Para mim, tramas com diamante engolido sempre trarão mais problemas do que solução. Se o diamante for pequeno demais, ele não tem valor. Se for grande, ninguém consegue engolir. Então tem que se inventar e explicar, antes de tudo, que se trata de um diamante único e raro, para ser engolível. Em "Aves de Rapina" o diamante tem uma inscrição interna com as contas bancárias de uma ordem mafiosa ou algo assim. Sim, forçadíssimo. Outro problema: achar uma ação natural e plausível que faça alguém engolir um diamante. Se for de forma voluntária, você determina de cara que seu personagem ou é meio estúpido ou irresponsável. No filme da DC a menina engole porque... bem, porque ela quis. Sim, é esse o nível.

Se o diamante for engolido de forma involuntária, até passa. Mas como fazer alguém engolir um diamante sem querer? A idéia mais clássica é aproveitar o famoso teste de autenticidade de um diamante colocando-o em um copo d'agua. Dizem que diamantes de verdade afundam e os falsos boiam, sei lá se é fato. Alguém toma a água do copo e engole a pedra, mas... se há dúvidas do valor do diamante, é porque ele não vale tanto a pena assim, e isso retira a pressão da história. Enfim, o "diamante engolido" tornou-se um daqueles graais de roteiristas novatos, que querem fazer a idéia funcionar a todo custo para demonstrar que dominam o ofício, um desafio, mas apenas revela seu amadorismo. Há muito se sabe que não funciona direito, que não passa de um fraquíssimo mcguffin.

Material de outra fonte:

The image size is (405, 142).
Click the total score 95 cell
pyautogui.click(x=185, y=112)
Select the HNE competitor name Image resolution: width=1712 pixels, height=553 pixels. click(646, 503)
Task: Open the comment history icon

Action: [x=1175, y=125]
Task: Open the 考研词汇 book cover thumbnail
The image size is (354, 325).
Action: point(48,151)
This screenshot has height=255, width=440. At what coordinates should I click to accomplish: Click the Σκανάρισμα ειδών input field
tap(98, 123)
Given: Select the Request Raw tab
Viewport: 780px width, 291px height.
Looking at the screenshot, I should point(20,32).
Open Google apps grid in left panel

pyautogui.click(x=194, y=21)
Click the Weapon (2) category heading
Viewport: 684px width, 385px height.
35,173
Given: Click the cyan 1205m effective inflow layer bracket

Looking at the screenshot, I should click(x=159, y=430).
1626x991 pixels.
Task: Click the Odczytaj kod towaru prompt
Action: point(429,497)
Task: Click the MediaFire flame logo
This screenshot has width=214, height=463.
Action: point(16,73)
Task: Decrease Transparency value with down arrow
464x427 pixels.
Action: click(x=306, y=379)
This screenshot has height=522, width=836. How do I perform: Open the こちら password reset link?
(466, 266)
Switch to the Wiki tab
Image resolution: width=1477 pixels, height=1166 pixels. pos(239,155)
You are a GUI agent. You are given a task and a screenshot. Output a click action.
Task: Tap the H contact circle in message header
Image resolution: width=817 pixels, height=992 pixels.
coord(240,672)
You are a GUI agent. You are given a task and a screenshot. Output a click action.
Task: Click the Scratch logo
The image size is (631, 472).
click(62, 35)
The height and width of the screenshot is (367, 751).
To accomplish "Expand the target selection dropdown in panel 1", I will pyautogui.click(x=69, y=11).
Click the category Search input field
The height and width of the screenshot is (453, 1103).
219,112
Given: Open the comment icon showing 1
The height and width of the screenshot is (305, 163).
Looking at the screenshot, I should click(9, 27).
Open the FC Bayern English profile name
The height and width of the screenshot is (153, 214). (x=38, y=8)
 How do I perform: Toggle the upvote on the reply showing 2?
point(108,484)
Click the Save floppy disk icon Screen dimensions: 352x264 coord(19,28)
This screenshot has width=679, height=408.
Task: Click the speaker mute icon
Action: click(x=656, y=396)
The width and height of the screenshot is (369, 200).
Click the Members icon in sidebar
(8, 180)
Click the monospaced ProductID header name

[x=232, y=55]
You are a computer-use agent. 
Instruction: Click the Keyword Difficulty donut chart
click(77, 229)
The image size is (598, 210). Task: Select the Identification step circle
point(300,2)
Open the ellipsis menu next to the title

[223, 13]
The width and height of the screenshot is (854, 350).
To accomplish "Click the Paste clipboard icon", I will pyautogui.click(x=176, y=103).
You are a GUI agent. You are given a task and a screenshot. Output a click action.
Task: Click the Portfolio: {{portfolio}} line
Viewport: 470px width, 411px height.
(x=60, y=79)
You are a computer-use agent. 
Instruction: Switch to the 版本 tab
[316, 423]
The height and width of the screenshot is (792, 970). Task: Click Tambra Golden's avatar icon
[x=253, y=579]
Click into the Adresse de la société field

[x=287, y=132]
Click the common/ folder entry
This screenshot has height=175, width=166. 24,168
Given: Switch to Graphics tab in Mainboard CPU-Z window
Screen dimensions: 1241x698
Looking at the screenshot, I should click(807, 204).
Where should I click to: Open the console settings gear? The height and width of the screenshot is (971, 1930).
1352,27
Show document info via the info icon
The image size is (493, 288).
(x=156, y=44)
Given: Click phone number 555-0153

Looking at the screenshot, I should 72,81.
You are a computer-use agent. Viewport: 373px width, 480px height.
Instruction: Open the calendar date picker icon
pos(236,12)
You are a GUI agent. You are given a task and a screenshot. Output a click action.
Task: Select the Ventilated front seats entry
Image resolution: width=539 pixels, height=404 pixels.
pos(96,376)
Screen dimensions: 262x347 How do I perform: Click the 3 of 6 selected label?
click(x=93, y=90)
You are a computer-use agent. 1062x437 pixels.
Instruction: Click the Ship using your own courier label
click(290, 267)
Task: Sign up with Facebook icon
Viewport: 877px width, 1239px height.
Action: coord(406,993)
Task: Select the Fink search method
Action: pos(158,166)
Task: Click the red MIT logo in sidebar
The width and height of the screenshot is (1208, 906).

Pessoalmente acho que é uma grande pegadinha, uma grande sacanagem para a posteridade, deixada por Billy Wilder. O "diamante engolido" não rende, e não renderá nunca, por um único motivo só: a idéia é uma merda. Não à toa está na trama principal de "Aves de Rapina". Porém, dado o ânimo da crítica, deve ter sido outro exercício de linguagem. Afinal, assim como o diamante, o filme também é difícil de engolir.